In those early days, the symbol that indicated an account was verified looked essentially the same as it does today: a white check mark in a blue badge. Mr. Stone called it a “verification seal.”
By the end of June 2009, Mr. La Russa had ended his lawsuit. He is active on Twitter, where he mostly promotes his animal rescue foundation and comments on baseball. Mr. La Russa stepped down as manager of the Chicago White Sox last month to deal with health issues.
In the more than 13 years since the blue check mark badge was introduced, it has proved to be fallible.
In August 2021, the agent for Cormac McCarthy, the Pulitzer Prize-winning author, said that a verified account in the author’s name, which shared musings about kombucha and TikTok, was not his.
:::
▸ Set exercise A
Return the part of the passage on Twitter's blue check mark running from "In August 2021, the" to "was not his.", unchanged.
▸ Set exercise B
In the passage on Twitter's blue check mark, what did Mr. Stone call the verification symbol?
▸ Set exercise C
Write what comes next in the passage on Twitter's blue check mark, starting after its final sentence.
:::
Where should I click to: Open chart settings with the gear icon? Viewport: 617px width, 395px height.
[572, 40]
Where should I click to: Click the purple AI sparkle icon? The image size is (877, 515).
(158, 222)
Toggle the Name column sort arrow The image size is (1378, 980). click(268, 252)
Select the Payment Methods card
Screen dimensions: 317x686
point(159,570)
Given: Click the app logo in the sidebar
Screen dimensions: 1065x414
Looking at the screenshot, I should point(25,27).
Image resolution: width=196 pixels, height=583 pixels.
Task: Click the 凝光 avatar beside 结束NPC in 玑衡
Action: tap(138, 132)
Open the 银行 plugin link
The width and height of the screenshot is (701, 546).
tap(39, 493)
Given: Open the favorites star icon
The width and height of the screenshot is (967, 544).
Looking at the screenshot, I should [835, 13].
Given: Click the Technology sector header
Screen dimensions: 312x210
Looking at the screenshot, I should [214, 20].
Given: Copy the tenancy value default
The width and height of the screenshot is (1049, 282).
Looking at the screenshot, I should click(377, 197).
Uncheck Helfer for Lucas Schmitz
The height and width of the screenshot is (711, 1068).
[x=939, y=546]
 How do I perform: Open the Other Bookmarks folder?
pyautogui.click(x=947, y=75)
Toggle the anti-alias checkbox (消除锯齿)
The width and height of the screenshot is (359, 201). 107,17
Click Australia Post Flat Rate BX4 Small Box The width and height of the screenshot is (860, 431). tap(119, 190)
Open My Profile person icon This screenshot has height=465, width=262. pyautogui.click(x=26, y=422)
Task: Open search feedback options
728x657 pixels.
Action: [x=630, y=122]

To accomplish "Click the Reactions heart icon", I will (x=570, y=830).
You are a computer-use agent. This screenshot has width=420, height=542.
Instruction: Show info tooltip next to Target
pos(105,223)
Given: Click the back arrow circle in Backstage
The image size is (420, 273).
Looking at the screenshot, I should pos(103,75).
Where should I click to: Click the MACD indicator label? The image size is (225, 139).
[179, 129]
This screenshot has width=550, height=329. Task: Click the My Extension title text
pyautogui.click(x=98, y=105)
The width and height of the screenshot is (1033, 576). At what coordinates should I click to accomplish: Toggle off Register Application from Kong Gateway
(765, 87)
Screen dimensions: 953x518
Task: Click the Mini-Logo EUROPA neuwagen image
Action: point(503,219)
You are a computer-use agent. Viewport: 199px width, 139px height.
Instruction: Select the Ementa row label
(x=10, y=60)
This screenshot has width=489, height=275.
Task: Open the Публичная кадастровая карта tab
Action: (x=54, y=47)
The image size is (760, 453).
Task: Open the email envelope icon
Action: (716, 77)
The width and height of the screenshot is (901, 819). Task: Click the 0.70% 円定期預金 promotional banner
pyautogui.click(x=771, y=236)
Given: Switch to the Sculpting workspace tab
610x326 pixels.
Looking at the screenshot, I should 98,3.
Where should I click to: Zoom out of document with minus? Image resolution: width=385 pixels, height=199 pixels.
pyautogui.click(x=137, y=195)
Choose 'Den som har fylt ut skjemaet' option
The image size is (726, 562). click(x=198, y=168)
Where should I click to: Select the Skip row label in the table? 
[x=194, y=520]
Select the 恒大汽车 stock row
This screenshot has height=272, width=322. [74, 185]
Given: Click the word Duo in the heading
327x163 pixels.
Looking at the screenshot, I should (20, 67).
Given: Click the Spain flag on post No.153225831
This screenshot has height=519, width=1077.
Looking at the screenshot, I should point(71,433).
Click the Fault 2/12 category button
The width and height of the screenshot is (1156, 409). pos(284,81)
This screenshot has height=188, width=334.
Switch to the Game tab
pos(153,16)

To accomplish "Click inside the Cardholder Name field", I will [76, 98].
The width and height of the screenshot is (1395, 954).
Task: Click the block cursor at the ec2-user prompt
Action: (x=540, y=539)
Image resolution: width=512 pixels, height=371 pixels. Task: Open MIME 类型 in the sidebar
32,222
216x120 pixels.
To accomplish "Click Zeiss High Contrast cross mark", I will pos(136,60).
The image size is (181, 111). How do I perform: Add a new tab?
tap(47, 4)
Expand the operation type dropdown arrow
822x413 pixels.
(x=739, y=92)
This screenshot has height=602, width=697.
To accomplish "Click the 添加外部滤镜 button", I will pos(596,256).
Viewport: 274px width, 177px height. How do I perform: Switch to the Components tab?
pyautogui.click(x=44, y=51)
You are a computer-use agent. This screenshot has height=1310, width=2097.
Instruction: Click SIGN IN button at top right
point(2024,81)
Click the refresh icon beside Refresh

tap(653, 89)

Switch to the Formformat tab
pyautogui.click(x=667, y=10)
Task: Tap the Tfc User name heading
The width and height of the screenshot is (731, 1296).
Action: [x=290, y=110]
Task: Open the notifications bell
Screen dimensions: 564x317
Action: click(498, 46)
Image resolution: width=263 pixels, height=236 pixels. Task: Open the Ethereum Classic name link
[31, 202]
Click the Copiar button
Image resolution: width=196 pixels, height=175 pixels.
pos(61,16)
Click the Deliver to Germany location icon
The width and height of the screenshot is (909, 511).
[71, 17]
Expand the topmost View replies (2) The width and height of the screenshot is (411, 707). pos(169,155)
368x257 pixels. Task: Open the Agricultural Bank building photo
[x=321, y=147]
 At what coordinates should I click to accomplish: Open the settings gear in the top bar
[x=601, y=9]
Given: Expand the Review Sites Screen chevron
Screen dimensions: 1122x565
:::
▸ Task answer A
In August 2021, the agent for Cormac McCarthy, the Pulitzer Prize-winning author, said that a verified account in the author’s name, which shared musings about kombucha and TikTok, was not his.

▸ Task answer B
A "verification seal."

▸ Task answer C
In November 2019, Twitter criticized the Conservative Party in Britain for “attempts to mislead people” after the party temporarily changed the name of “CCHQPress,” one of its verified accounts, to “factcheckUK” during an election debate. Two years earlier, Twitter temporarily halted its verification program after it verified an account belonging to a prominent white supremacist and was criticized by people who saw that as an endorsement.
In recent years, people have complained about not being verified and about being confused about how the process works. In May 2021, Twitter made the process easier by allowing users to apply to be verified.
If Mr. Musk has his way, the ambiguities of this system could soon be clarified with cold hard cash.